AUSGEWÄHLTER TEXTABSCHNITT ::
------------------------------------
Die norwegische Regierung hat dem Storting (norwegisches Parlament) einen Vorschlag zur Erweiterung des laufenden U-Boot-Programms um zwei zusätzliche U-Boote vorgelegt, wie aus einer Pressemitteilung der norwegischen Regierung hervorgeht.
Der Vorschlag sieht vor, dass Norwegen zusätzlich zu den bereits bei der deutschen thyssenkrupp Marine Systems (tkMS) bestellten vier U-Booten insgesamt sechs neue U-Boote beschaffen soll. Zwei der bereits bestellten U-Boote befinden sich derzeit im Bau, und das erste soll 2029 an die norwegische Marine geliefert werden.
– U-Boote sind von zentraler Bedeutung für die Verteidigung unseres Landes. Sie sind unverzichtbar für die Überwachung und Abschreckung in unseren Nahbereichen, sagt Verteidigungsminister Tore O. Sandvik in der Pressemitteilung.
Die Regierung schlägt vor, den Kostenrahmen für das U-Boot-Programm um 46 Milliarden norwegische Kronen zu erweitern. Die Kostensteigerung wird mit steigenden Preisen für Verteidigungsmaterial, dem Bedarf an zusätzlichen Waffensystemen und Modernisierungen sowie Anpassungen aufgrund von Wechselkursentwicklungen begründet. Norwegen kofinanziert zudem eine neue Produktionslinie in Deutschland, um einen schnelleren Bau zu ermöglichen.
– Es ist eine teure Investition, aber auch eine wichtige Investition in die Sicherheit Norwegens in einer unruhigen Zeit, sagt Sandvik.
Hinweis: Der Artikel wurde am 23. Dezember 2025 aktualisiert, um die Kosten zu präzisieren.
------------------------------------
AUSZÜGE AUS DATENSÄTZEN ::
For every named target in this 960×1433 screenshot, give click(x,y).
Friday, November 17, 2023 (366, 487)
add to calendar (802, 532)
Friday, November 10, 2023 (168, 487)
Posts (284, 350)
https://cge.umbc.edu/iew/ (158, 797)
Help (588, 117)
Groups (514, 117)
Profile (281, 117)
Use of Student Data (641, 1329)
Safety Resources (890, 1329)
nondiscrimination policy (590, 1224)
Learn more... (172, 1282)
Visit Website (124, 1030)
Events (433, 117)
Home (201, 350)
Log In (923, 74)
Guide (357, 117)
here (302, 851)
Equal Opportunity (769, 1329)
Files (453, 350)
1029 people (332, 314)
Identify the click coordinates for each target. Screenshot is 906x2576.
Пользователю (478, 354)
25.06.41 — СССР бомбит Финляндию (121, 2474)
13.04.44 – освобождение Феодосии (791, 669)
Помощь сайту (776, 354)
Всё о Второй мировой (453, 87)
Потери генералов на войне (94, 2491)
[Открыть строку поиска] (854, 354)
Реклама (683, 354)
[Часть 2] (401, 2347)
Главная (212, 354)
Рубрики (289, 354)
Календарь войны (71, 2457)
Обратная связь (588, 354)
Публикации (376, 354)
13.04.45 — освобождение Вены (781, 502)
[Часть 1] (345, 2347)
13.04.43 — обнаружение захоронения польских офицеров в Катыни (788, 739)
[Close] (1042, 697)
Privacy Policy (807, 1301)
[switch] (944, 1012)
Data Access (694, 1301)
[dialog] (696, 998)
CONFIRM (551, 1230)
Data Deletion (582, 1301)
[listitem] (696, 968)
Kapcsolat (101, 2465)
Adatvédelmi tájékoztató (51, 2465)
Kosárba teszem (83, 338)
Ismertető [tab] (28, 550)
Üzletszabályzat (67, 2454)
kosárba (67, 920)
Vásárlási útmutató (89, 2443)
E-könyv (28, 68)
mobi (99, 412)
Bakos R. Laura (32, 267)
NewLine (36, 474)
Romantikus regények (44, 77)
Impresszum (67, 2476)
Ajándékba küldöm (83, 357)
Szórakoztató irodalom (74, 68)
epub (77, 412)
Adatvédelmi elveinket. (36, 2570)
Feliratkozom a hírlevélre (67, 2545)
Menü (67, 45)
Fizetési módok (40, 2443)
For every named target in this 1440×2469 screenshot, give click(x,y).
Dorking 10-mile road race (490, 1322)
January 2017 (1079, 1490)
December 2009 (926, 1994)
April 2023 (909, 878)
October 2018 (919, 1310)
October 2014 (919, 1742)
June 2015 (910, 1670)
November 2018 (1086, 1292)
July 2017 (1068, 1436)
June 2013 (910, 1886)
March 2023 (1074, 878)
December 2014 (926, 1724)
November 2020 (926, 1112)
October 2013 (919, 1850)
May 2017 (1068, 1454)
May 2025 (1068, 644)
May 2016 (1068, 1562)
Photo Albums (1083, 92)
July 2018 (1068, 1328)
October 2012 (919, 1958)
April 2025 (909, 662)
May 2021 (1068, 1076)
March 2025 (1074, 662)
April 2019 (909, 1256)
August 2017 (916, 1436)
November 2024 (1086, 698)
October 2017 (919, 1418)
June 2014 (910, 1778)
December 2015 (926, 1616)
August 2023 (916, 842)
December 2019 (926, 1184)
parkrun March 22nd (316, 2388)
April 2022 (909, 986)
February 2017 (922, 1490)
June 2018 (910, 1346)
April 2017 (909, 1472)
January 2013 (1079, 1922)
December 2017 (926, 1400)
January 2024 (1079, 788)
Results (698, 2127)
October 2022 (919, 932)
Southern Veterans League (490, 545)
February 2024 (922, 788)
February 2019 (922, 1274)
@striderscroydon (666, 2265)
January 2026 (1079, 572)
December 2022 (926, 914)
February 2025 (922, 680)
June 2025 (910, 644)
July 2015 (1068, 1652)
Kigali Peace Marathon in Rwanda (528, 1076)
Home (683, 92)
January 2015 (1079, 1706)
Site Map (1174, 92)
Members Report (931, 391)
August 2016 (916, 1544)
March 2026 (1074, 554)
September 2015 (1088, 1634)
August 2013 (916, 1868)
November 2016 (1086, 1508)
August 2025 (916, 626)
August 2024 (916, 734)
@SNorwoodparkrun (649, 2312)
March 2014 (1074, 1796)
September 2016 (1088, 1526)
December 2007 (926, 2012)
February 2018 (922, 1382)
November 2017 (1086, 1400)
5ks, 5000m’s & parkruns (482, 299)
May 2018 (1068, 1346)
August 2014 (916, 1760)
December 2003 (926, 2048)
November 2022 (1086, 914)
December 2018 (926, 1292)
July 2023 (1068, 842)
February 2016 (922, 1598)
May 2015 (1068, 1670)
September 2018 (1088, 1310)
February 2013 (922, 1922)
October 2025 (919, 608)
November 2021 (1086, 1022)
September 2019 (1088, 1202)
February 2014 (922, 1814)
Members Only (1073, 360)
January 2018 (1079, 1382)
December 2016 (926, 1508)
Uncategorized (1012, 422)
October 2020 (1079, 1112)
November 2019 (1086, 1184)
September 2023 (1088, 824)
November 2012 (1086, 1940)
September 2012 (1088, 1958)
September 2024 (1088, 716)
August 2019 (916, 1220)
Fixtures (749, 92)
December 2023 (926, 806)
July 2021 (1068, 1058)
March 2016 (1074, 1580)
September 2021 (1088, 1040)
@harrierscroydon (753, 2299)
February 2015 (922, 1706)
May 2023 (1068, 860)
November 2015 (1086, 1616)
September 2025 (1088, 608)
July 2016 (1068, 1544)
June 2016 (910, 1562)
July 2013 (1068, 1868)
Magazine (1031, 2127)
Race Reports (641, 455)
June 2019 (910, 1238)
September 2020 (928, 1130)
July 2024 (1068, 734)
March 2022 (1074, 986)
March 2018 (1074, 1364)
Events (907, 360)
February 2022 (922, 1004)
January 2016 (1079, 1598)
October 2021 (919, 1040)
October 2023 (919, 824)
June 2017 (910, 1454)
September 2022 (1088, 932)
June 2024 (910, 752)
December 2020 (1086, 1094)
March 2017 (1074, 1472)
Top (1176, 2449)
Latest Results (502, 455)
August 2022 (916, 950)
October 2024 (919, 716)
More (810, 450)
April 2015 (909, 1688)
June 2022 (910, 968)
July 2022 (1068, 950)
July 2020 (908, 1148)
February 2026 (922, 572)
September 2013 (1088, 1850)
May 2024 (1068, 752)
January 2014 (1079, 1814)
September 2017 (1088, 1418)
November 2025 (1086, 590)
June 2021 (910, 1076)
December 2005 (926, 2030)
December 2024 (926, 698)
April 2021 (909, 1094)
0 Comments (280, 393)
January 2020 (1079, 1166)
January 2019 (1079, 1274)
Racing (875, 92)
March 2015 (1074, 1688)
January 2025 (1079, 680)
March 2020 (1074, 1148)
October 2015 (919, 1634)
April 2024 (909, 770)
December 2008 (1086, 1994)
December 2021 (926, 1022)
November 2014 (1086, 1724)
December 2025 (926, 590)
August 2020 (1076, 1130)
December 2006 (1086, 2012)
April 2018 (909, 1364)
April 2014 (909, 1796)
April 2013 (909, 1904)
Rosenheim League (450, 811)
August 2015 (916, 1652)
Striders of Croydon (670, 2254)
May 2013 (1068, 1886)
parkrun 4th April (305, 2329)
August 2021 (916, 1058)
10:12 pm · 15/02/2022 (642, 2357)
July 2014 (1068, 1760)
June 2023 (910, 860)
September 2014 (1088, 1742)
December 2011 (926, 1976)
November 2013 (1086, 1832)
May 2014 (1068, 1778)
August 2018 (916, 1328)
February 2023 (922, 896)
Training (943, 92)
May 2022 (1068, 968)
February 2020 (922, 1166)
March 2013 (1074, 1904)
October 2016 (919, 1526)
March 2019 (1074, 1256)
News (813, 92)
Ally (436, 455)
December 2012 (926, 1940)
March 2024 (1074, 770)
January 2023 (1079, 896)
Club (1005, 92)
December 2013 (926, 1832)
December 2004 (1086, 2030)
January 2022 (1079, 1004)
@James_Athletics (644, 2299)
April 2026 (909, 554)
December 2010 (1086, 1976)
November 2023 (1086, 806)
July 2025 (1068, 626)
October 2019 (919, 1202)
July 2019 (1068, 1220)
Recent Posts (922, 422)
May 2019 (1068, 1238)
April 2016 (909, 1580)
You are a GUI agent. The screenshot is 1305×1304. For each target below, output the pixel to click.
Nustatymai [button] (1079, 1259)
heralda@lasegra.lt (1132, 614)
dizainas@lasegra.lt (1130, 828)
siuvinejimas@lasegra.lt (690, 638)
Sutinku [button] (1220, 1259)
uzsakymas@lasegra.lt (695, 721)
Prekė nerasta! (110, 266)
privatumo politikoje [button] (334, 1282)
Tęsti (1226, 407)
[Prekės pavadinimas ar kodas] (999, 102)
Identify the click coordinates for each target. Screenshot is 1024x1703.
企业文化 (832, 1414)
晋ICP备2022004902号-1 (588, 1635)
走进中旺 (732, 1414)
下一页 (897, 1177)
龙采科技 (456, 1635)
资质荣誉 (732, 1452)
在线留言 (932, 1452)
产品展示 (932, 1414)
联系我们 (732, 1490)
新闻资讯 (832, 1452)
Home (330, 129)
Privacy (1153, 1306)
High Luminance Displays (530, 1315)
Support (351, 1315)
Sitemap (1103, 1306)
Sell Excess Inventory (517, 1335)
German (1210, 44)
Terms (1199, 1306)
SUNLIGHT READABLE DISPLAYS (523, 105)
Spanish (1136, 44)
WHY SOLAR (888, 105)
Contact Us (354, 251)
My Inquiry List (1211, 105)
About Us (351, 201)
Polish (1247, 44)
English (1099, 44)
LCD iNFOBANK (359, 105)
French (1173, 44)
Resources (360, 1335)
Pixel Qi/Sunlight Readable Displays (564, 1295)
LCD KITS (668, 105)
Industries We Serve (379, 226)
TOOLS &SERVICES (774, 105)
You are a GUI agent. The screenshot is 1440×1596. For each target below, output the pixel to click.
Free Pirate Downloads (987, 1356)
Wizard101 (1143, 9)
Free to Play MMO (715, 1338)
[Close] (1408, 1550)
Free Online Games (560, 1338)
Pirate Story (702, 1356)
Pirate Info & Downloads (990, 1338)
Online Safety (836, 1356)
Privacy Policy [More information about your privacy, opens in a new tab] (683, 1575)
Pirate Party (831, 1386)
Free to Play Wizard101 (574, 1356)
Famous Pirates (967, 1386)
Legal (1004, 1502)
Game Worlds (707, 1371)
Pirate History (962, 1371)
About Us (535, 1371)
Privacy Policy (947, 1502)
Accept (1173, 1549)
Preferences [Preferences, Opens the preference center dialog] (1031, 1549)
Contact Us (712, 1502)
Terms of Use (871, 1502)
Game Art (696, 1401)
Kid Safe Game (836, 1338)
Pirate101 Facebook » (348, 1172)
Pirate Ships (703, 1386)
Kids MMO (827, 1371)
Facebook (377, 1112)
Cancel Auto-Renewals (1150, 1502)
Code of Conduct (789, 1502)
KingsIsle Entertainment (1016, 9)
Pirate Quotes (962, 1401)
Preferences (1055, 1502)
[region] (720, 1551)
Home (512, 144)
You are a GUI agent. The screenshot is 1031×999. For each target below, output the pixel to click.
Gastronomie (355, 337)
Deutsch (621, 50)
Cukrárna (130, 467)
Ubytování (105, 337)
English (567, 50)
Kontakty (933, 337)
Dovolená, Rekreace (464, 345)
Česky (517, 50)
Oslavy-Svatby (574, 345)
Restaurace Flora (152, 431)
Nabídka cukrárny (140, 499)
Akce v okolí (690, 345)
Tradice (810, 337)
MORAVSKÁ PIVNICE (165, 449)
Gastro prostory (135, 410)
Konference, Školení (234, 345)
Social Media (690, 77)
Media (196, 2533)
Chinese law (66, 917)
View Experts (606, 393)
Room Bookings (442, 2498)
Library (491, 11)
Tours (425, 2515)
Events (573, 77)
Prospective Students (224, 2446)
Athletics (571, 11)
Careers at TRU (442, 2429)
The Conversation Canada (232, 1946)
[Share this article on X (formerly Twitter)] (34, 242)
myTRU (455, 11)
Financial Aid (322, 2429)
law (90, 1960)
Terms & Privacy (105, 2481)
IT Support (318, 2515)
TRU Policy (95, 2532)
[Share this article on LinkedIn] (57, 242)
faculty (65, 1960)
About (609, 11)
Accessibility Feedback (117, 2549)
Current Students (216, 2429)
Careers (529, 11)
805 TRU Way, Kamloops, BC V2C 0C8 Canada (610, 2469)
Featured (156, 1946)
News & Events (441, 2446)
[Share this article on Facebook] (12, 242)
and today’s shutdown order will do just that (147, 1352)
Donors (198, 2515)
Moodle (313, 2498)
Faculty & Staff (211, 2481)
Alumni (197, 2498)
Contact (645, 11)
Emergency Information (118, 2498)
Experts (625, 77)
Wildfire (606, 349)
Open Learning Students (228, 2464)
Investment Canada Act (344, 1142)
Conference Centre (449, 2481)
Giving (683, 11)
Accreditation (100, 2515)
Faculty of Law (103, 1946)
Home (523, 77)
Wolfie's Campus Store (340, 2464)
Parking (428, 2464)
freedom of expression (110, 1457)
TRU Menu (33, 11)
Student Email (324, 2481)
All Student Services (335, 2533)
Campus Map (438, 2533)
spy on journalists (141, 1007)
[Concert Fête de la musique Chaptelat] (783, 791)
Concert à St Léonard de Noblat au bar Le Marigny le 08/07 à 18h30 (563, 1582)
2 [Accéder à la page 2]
------------------------------------
ARBEITSAUFTRAG ::
Schreiben Sie den Textabschnitt von „Die norwegische Regierung“ bis einschließlich „in der Pressemitteilung.“ ab und ersetzen Sie darin „Pressemitteilung“ durch „Medienmitteilung“. Bitte stützen Sie sich ausschließlich auf den Textabschnitt.

LÖSUNG ZUR ÜBUNG ::
Die norwegische Regierung hat dem Storting (norwegisches Parlament) einen Vorschlag zur Erweiterung des laufenden U-Boot-Programms um zwei zusätzliche U-Boote vorgelegt, wie aus einer Medienmitteilung der norwegischen Regierung hervorgeht.
Der Vorschlag sieht vor, dass Norwegen zusätzlich zu den bereits bei der deutschen thyssenkrupp Marine Systems (tkMS) bestellten vier U-Booten insgesamt sechs neue U-Boote beschaffen soll. Zwei der bereits bestellten U-Boote befinden sich derzeit im Bau, und das erste soll 2029 an die norwegische Marine geliefert werden.
– U-Boote sind von zentraler Bedeutung für die Verteidigung unseres Landes. Sie sind unverzichtbar für die Überwachung und Abschreckung in unseren Nahbereichen, sagt Verteidigungsminister Tore O. Sandvik in der Medienmitteilung.